I recognized her immediately as Briar Thistledown.

She was the daughter of the Thistledown merchants, old earth fae money.

But they were good folk. I’d worked with her father in the past on a mission.

Her hand brushed Rune’s dress pocket, slipping a sliver of carved wood into it.

My enforcers shifted nervously, waiting for my call.

“Pull them out,” I ordered. “We’ve got what we need.”

“How can you be sure?” Zuko asked lazily from the ground next to us.

“Because I know that fae’s father. If she slipped Rune something, it’ll have the intel we came for,” I stated.

Cassie and Bradley acknowledged me and moved Rune and Dimitri back toward the portal.

The fae portal pulsed, and they stepped back into the Apex Capital. The forest around the portal, Fae’s Blessings, shimmered with living magic, and the light filtered through leaves that sparkled like emerald glass.

When they stepped through, I guided my squad to the wayfaer portal.

The Supernatural Council had placed them near each fae portal for easier transport now that the council had officially rolled them out to the public.

Anyone could use them now, and it was quite the technological advancement for the supernaturals of Kalista.

We were silent as we made our way back to the academy and to the library, where we entered a study room I had reserved for my squad. The mentees looked unsettled, but my squad understood that I needed quiet as I mulled over the events of the mission.

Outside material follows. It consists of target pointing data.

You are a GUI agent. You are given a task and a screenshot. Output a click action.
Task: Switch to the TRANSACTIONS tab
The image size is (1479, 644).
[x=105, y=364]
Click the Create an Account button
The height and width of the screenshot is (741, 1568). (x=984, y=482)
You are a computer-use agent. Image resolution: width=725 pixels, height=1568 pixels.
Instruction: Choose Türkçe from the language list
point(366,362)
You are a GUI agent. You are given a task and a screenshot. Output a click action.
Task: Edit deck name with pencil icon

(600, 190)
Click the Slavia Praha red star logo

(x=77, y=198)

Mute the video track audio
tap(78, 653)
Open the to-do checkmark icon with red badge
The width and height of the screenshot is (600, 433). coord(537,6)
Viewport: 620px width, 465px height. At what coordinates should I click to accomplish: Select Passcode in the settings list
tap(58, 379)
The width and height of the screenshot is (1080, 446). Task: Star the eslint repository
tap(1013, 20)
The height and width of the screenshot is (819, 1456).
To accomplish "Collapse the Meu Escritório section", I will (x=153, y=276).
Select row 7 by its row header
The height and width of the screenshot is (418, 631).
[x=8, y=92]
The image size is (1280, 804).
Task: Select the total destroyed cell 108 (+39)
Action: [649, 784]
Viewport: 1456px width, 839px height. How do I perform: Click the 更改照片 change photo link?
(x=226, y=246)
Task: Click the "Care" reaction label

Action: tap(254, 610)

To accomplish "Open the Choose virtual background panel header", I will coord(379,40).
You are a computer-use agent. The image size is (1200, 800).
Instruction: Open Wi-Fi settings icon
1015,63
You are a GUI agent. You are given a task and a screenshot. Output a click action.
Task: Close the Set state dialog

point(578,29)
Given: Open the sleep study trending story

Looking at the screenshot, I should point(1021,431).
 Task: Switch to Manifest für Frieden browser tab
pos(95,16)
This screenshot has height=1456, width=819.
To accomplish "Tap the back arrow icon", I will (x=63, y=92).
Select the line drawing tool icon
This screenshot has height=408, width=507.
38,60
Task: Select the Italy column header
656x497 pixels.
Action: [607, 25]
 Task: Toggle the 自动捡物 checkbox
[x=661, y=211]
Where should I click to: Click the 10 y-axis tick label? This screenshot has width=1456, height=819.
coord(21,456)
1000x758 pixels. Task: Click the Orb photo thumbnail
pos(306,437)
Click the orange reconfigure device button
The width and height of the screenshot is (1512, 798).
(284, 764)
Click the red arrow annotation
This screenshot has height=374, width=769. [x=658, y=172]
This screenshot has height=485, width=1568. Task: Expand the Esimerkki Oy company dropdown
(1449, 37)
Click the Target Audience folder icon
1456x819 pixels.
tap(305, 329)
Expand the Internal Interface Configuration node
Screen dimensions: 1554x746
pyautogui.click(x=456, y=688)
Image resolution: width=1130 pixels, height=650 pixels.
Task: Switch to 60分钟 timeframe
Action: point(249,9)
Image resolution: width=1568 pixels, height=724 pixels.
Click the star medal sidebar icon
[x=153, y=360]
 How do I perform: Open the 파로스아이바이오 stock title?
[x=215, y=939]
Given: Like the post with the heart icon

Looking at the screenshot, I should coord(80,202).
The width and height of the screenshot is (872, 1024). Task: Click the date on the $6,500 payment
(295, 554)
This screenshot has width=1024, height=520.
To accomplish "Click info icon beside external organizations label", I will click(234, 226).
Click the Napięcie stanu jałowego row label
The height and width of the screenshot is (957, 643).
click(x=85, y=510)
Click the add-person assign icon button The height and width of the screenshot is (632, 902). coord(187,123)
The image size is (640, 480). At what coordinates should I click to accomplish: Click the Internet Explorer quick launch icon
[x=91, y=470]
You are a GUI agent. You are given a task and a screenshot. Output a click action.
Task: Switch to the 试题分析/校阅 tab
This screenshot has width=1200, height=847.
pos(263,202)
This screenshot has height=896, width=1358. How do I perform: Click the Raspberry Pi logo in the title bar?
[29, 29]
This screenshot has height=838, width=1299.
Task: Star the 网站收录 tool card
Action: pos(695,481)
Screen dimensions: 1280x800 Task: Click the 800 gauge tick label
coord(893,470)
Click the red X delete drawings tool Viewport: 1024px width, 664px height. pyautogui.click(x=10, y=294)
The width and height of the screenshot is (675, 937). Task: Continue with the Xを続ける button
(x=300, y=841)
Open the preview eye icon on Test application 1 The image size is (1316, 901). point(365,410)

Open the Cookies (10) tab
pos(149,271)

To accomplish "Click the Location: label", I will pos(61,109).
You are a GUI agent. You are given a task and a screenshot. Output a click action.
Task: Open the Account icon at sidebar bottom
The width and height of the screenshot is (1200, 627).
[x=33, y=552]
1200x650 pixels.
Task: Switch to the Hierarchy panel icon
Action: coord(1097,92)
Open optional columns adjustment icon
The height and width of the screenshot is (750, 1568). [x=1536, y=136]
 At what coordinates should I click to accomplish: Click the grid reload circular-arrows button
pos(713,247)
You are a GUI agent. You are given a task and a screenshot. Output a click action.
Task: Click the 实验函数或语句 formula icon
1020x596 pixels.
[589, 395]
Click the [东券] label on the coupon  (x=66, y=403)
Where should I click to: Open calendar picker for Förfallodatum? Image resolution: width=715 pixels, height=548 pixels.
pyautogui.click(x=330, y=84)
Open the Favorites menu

Once the door was locked and everyone was seated at the table, I cleared my throat. “Well done. Each mission gets a memorandum. I want a full written account from everyone who was inside or providing support. Observations, inconsistencies, and magical readings. Email them to me before sunrise.”

Zuko groaned. “Homework already?”

“Yes,” I said. “Welcome to fieldwork. Starting with Rune, what did the note you were passed say?”

“If you want the truth, meet me at the fae portal within the forest we created for you. Fae’s Blessings under the moon,” she repeated as she slid the sliver of wood toward me.

The words that had been carved into it pulsed faintly with green light.

“It was passed to her by a merchant’s daughter,” I added. “Earth fae, probably connected to the trade. She claims she has information, and I know her father happens to be of good faith. We will meet at Fae’s Blessings forest as the note requests.”

April leaned forward. “We’re actually going to meet her?”

“Yes,” I said, giving her a disapproving stare.

“Rune and Cassie will make contact since the note was passed to Rune specifically. The rest of us will stay just outside the grove. April, Tobias, Kyle, Jesse, and myself will be on overwatch. Enforcers need to stay mobile. We intervene if things go wrong.”

Eleanor frowned. “That soon?”

I nodded. “Welcome to agency life. Missions come in waves, and during the waves, you don’t rest.”

A few soft laughs rippled through the group, easing the tension slightly.

“Go,” I said finally. “Get some rest. Set alarms. We regroup here before sunset.”

The room began to clear.

Rune stayed seated, her fingers brushing the message. Her expression was distant.

“Koa,” I said as he sat next to her.

“Yeah?” He frowned.

When the door shut, only Rune and my brother-mates remained.

I exhaled, running a hand over my face. The fae portal shimmered in my mind again and the way the faint echo of Rune’s heartbeat threaded through the bond. Even in the fae realm, I had felt her.

It put me at ease for this mission.

But for now, I had to tell Koa about his father.